Like the moment the plane drops through

the clouds

and the land spreads out its patchwork,

and you see,

in crushing detail, the future race to meet you.

Just like that.

 

6. Our bodies in the shower… (ATTB)

Our bodies in the shower.

The hisp and plather

of skins under the water.

The smoke coming off us.

The stream within the stream.

We were rinsed clean

of everything but desire.

 

7. She’d buy things…  (TTB)

She’d buy things, expecting our lives to flourish

because the objects surrounding them had changed.

My line was different: no matter how and where

we lived, we were what we were, unalterably.

 

8. All the homely arts and crafts…  (TTTB)

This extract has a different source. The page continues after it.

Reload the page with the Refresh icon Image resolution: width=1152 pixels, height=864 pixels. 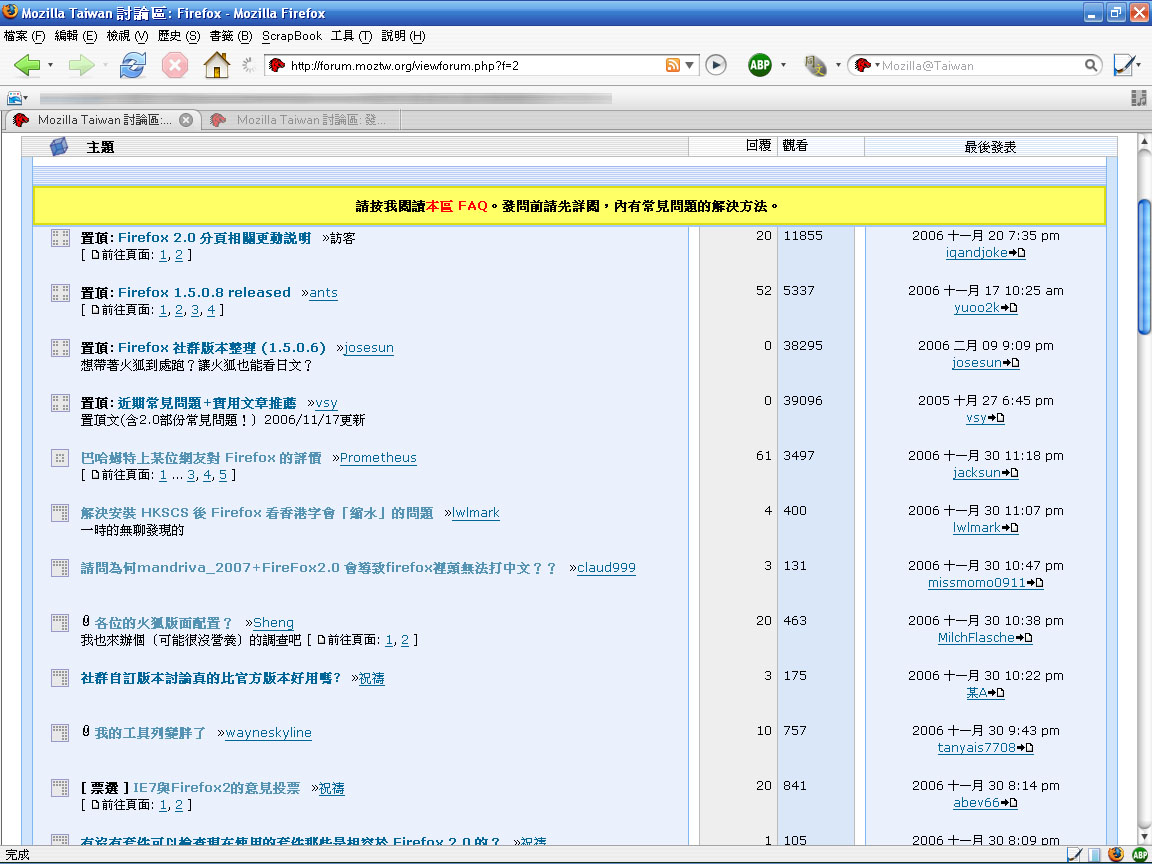click(132, 66)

All the homely arts and crafts –

the soft plinth of a tongue,

the Guggenheim of an ear,

the weave of hands and hair –

 

are nothing next to the science

of those eyes unseen until tonight,

this lip lightly charred from

the soft combustion of a kiss.

 

9. In April… (ATTTB)

In April we’ll fly to the Lebanon and live among the vines

and the vines will be young and tender

and our bed will smell of cinnamon

and I’ll order them not to wake us till we please.

 

I’ll keep you safe

If ever you’re lost

I’ll go about the streets and broadways

and find you and bring you to my bed.

 

10. Who’s the more to blame… (TTTB)

Who’s the more to blame?

You for having eyes

a soul could drown in?

Or me for falling in?

 

Let’s not argue who’s to blame.

The only points at issue

are the ones that shrink

and widen in your eyes.

 

My eyes have grown dim

from patrolling the days

like a camera lens,

trawling for your eyes.

 

Here’s you in New York.

Here’s you in London.

Your eyes are everywhere.

Where are your eyes?

 

11. The print of soles… (ATTTB)

The print of soles across the bathroom floor:

finding them, I felt like Crusoe, and stooped

to test their warmth and wetness, then rose

to follow where they led, not caring that

I knew the end already, as if she were

a stranger, this woman meeting my eyes

in the dressing-table mirror,

one towel tucked just above her bosom,

another knotted round her head,

and waterbeads still fresh on her nape

and shoulders, which I bent to kiss –

meeting your eyes again as I did –

for the first time ever in the world.

 

12. My pomegranate… (ATTTB)

My pomegranate in the wilderness

my sunlit fishpool

my August torrent

and winter coal.

 

No one can quench the flame

of this ecstasy

our love is strong as death

and rich as fire.

 

13. Against Dieting (ATTTB)

Please, darling, no more diets.

I’ve heard the talk and why it’s

good for one’s esteem. I’ve watched you

jogging lanes and pounding treadmills.

I’ve even shed two kilos of my own.

But enough. What are love-handles

between friends? For half a stone

it isn’t worth the sweat.

I’ve had it up to here with crispbread.

I doubt the premise, too.

Try to see it from my point of view.

I want not less but more of you.

 

Note: The texts of these madrigals were commissioned from Blake Morrison to be set to music.  Subsequently Blake published 11 of these poems, along with others, under the title “Madrigalia” in his volume of Selected Poems (1999). The first (“Web”) and last (“Against Dieting”) set in my collection do not appear in that edition. The third (“Almond Tree”) sets the original version of his poem, which differs slightly from the one in the poetry collection.